PACTO

Una gélida mañana de navidad del año 74 fui a ayudar a mi padre y a mi hermano a una entresaca de pinos. Con su madera pagábamos entonces el pan del año. Dolores, la panadera, nos hacía cruces en una libreta cada vez que íbamos a comprar el pan y cada tarde de reyes mi padre iba a la tahona a echar cuentas con Dolores y con Rafael. Recuerdo que aquel día hacía un frío del copón y tras descargar las mulas llegué aterido a casa. La casa estaba en silencio. Avancé por ella y al final, en la cocina, frente a la chimenea encendida, mi madre, sentada en una sillita baja, removía con la espumadera una gran sartén. ¿Bollo de papas, migas? No lo recuerdo bien.

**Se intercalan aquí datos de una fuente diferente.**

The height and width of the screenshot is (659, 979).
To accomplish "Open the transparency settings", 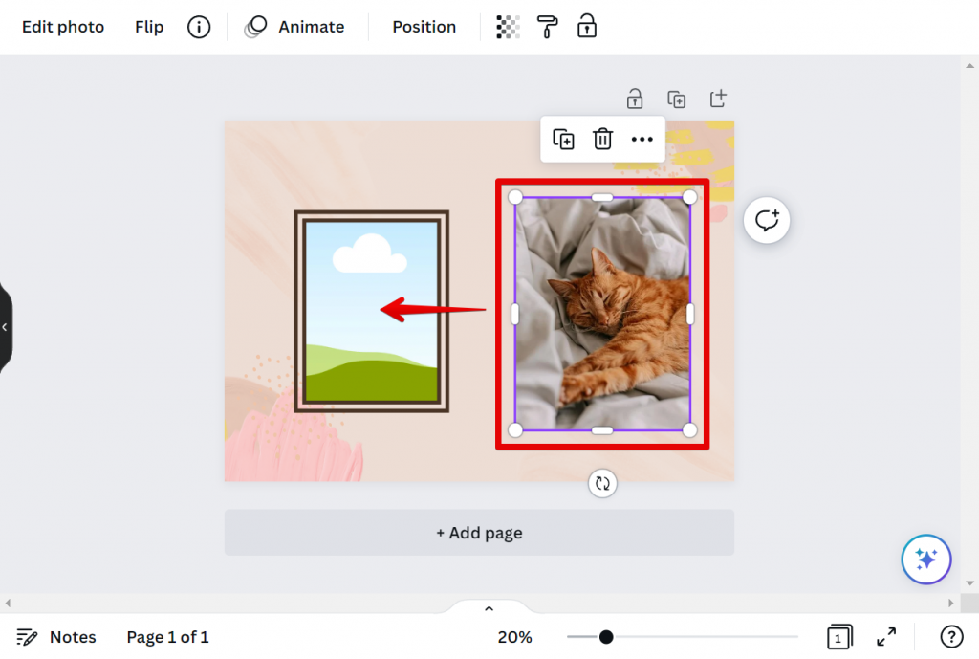I will (507, 27).
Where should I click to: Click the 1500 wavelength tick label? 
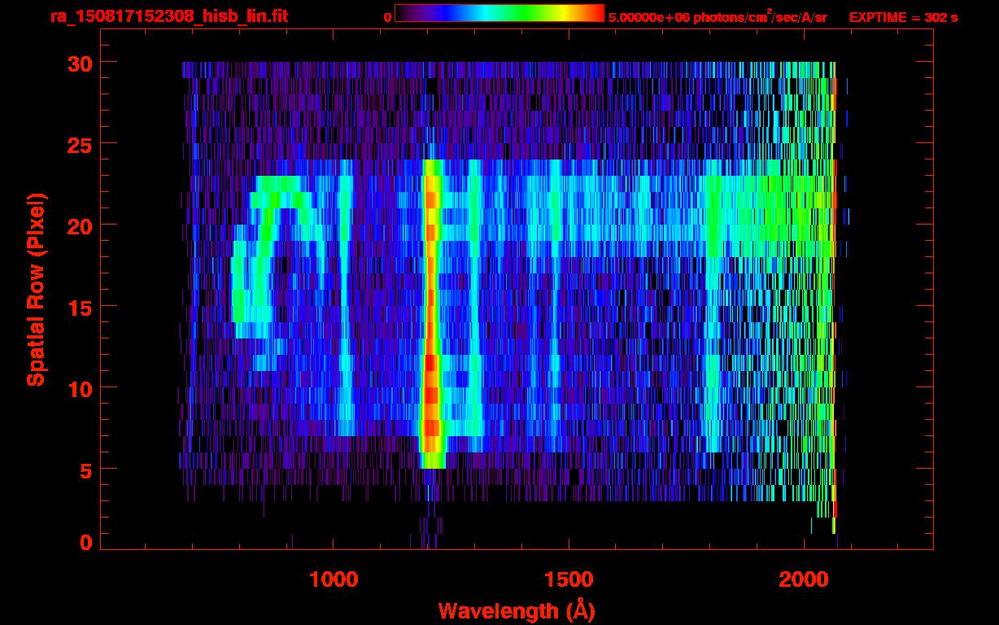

Lo que sí recuerdo es que mi prima Maricarmen, sentada en otra sillita baja leía una "extraña cosa", de cebollas, hambres, etc... "Desperté de ser niño: / nunca despiertes. / Triste llevo la boca: / ríete siempre. / Siempre en la cuna, / defendiendo la risa / pluma por pluma". Al "sentirme" cerca, mi madre volvió la cara y dos lágrimas del tamaño de aceitunas manzanillas caían por su rostro campesino y fresco que las llamas acentuaban. Seguí escuchando aquellas palabras que brotaban de los labios de mi prima y del libro que sostenía entre sus manos. Estaba conmovido. Fueron segundos intensos en los que mi cabeza fue y vino, hurgó, cavó, voló, regresó y partió de nuevo de regiones remotas. Mi madre tomó el pañuelo de su delantal, se secó las lágrimas y siguió con su sartén, sollozando. Mi prima concluyó la lectura y dijo, mirándome, Las nanas de la cebolla, Miguel Hernández. En ese instante, absorto, desconcertado, regresé y sin saberlo se selló mi pacto secreto con la poesía. No pude escapar. Diez segundos le bastaron para devorarme.
II
Al poco logré una beca y pude ir estudiar a la entonces Universidad Laboral de Sevilla. Una de las primeras cosas que hice fue acudir a la biblioteca y buscar a "aquél" Miguel Hernández que leyera mi prima. Encontré entre las baldas el libro publicado por Espasa&Calpe, El rayo que no cesa, seguido de El silbo vulnerado. Durante días lo leí con la fruición de un canto litúrgico. No contento con eso, copié uno a uno los poemas en un pequeño bloc de espiral de tapas amarillas marca Tauro. Durante más de una semana me obcequé en aquel trabajo. Cuando ya ultimaba la labor el bibliotecario se acercó a mí y me preguntó que qué hacía. Como quien acaban de sorprender robando el cepillo de misa, mostré el cuaderno y el libro y me declaré culpable. El bibliotecario me miró con condescendencia y se marchó. Unos días más tarde volvió a acercarse a mí: me dejó sobre la mesa un libro en todo similar al que yo había copiado. "es para ti", dijo y yo enrojecí como si las llamas de la candela me iluminaran nueva, definitivamente.